* Try it
All of the entries below are to be repeated word for word.

* Source data
○ ○ ○ ○

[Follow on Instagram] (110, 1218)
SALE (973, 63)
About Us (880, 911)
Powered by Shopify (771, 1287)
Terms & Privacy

○ ○ ○ ○

* Solution
[Follow on Instagram] (110, 1218)
SALE (973, 63)
About Us (880, 911)
Powered by Shopify (771, 1287)
Terms & Privacy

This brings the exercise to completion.